Pedro Sánchez, sin una mayoría parlamentaria sólida,  sin Presupuestos Generales del Estado y con numerosos casos de corrupción a su alrededor que afectan no solo a su entrono familiar sino a su propio partido, se niega a adelantar las elecciones generales mientras la extrema derecha de Vox sale reforzada. Más Sánchez significa más Vox. Cuanto más tiempo permanezca Sánchez en el poder, más crecerá Vox en las urnas.

Con un PSOE en su mínimo histórico en Extremadura y Aragón, y mientras arrecian las críticas contra Felipe González por criticar la falta de autocrítica en el PSOE, Sánchez trata a la desesperada buscar los apoyos de sus socios de gobierno. Lo ha hecho con Podemos, aprobando la regularización de medio millón de inmigrantes en situación irregular y buscará contentar también  a Junts.

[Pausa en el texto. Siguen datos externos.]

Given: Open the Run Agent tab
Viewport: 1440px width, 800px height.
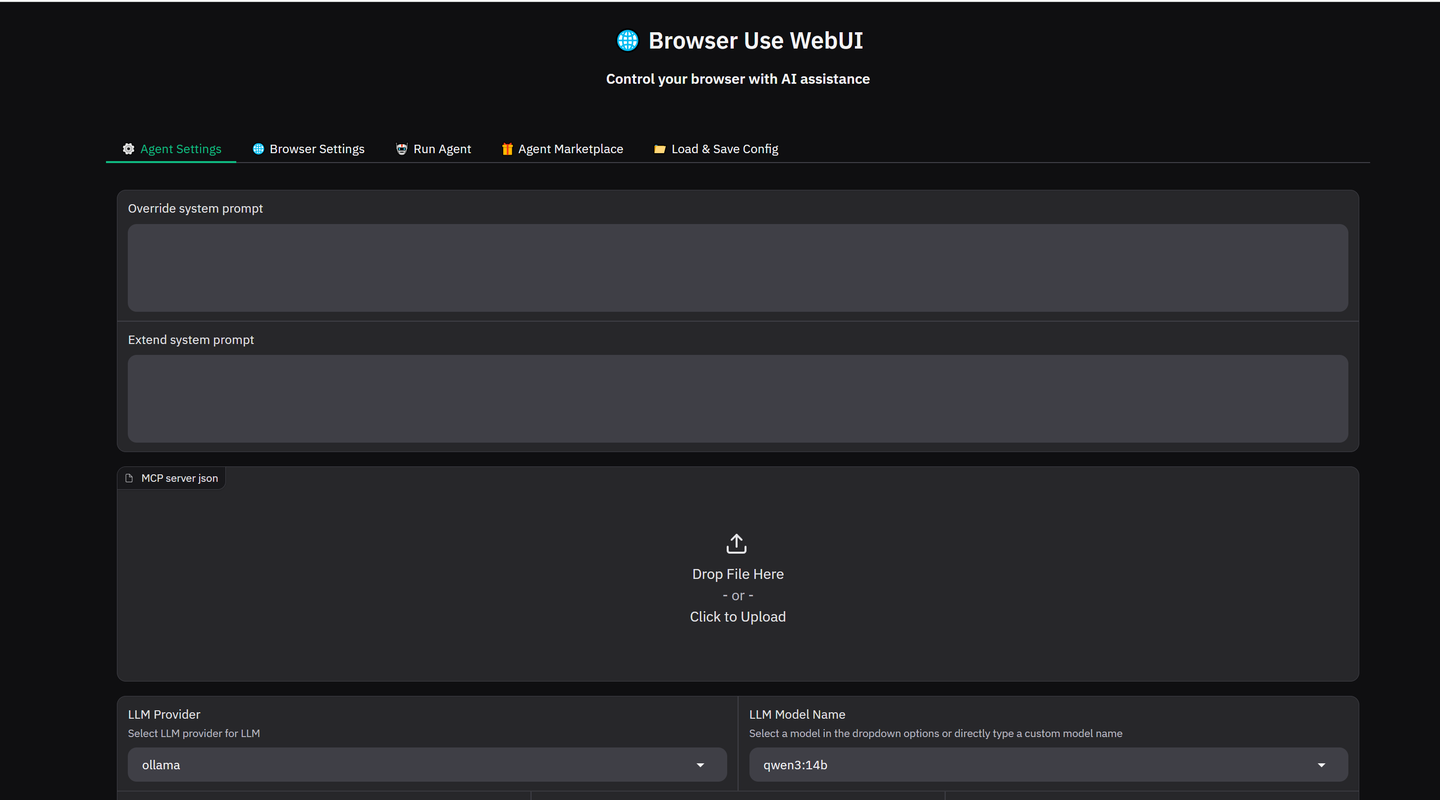Looking at the screenshot, I should (442, 149).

Aún así, tiene muy complicado aprobar los PGE, aunque ello no sea obstáculo para seguir como presidente del Gobierno, saltándose una obligación constitucional.  Hizo lo mismo aprobando la Ley de Amnistía para contentar a sus socios independentistas. Una ley que era inconstitucional para buena parte del Gobierno, pero que dejó de serlo por siete votos.

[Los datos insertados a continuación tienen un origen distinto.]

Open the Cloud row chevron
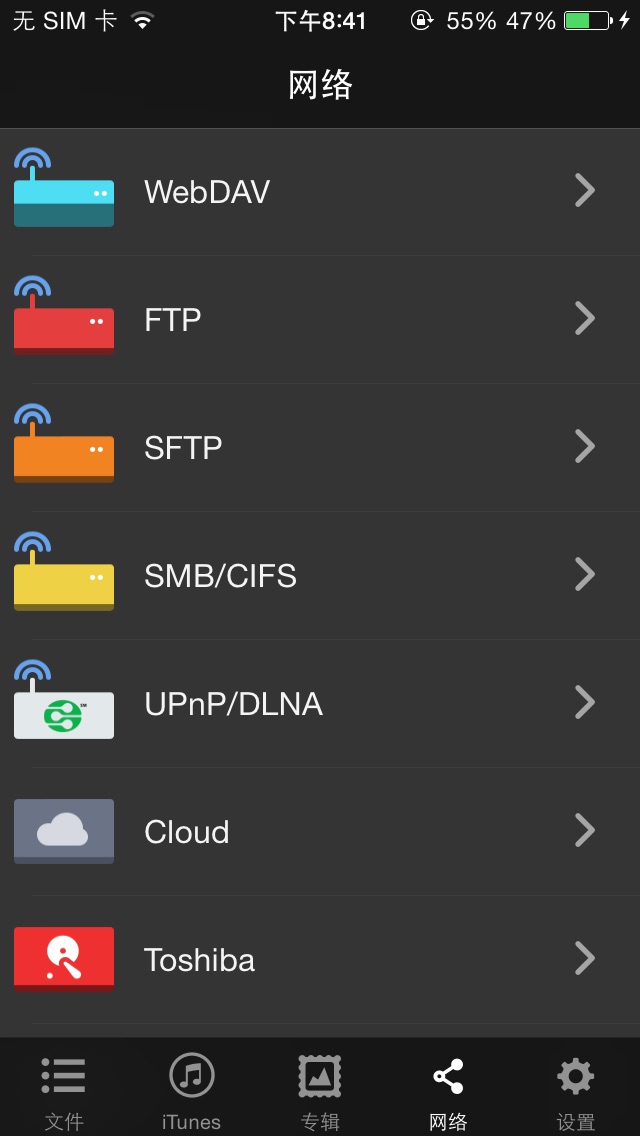 pos(585,830)
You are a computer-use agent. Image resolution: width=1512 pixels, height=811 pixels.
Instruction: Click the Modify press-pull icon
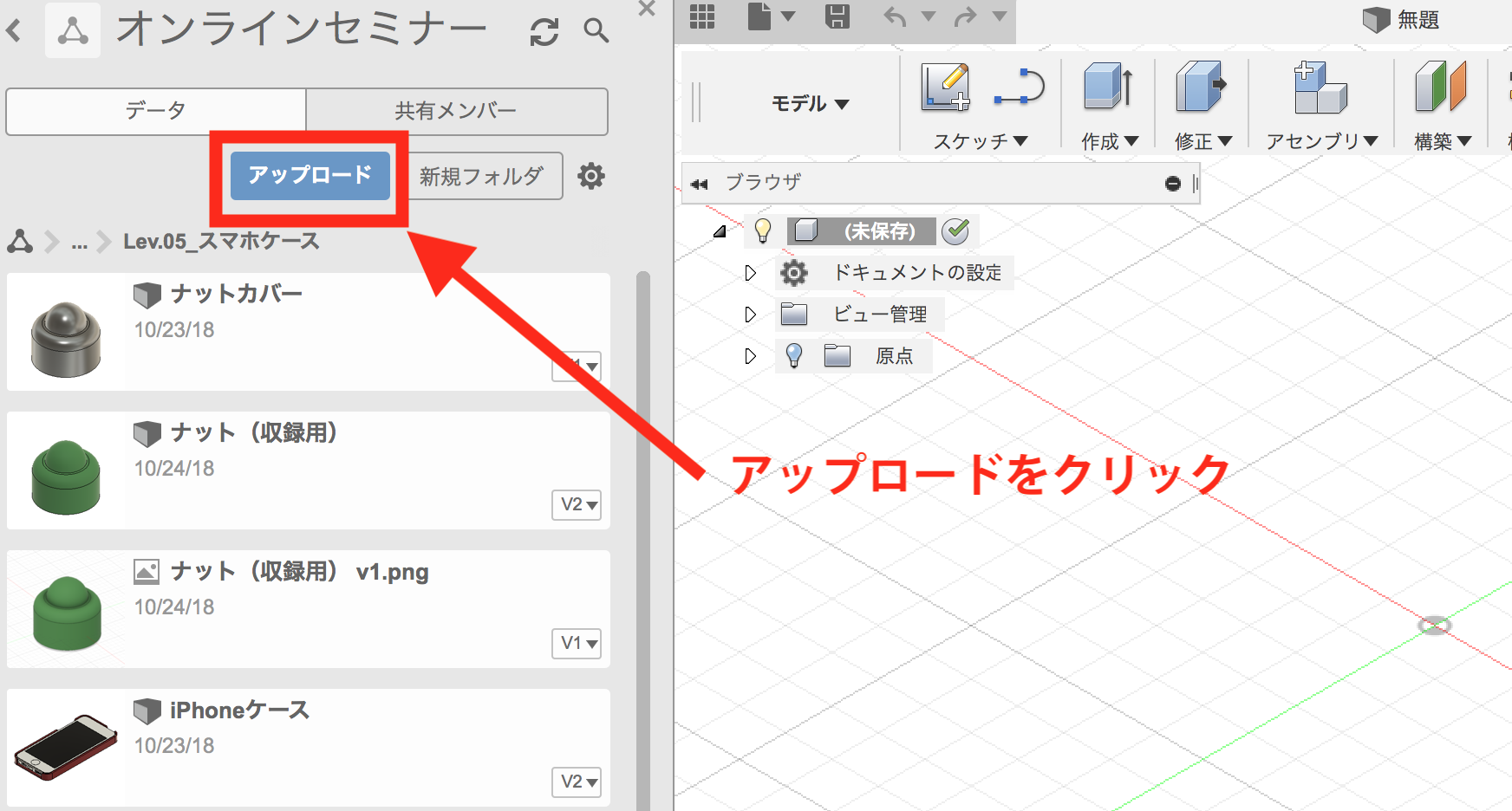(x=1201, y=88)
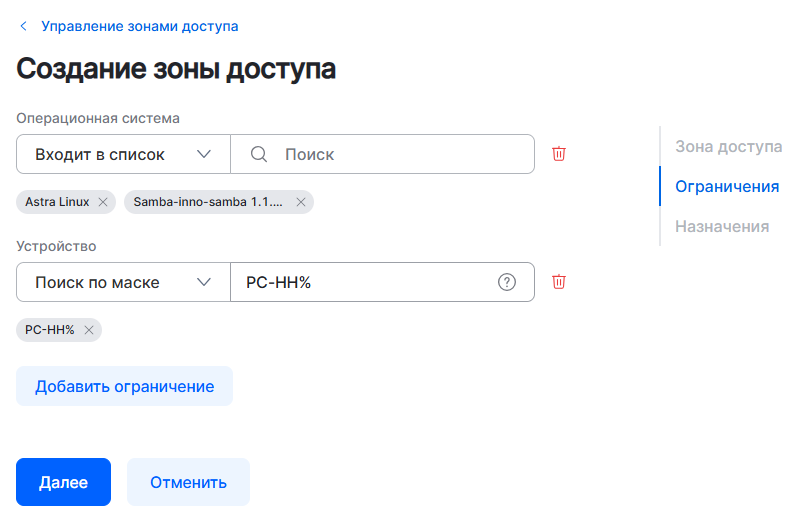Switch to the 'Назначения' step
801x524 pixels.
pos(722,226)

Sánchez ha ido apartando a todas las voces críticas dentro del partido, y se ha rodeado de personas de su máxima confianza. Ha colonizado 40 entidades públicas, entre ellas RTVE, el CIS, el  CNI, el Tribunal Constitucional o la Fiscalía General del Estado, cuyo fiscal general del Estado, Álvaro García Ortiz ha sido condenado por el Tribunal Supremo por revelación de secretos, en un hecho sin precedentes en democracia.

Lejos quedan las palabras de Pedro Sánchez cuando estaba en la oposición y exigía a Mariano Rajoy que adelantara las elecciones si no era capaz de aprobar los PGE.

La situación actual de Sánchez, sin una mayoría parlamentaria clara, le obliga a comprobar constantemente si sigue contando con el respaldo de sus socios. Junts le retiró ese apoyo en votaciones clave, también el PNV, votando en algunas cuestiones con el PP y con Vox, evidenciando la fragilidad del bloque de investidura, mal llamado progresista. En este contexto, someterse a una cuestión de confianza, como le ha pedido Junts,  serviría para despejar dudas sobre si el presidente mantiene el respaldo suficiente del Congreso para continuar al frente del Gobierno.

El PNV da por agotada la legislatura, pero sus diputados siguen sosteniendo al Gobierno en votaciones clave. Esta aparente contradicción refleja la ambigüedad estratégica de los nacionalistas vascos: verbalizan desgaste y fin de ciclo, pero evitan, por ahora, provocar un adelanto electoral que podría alterar el actual equilibrio parlamentario y facilitar un gobierno del PP con Vox.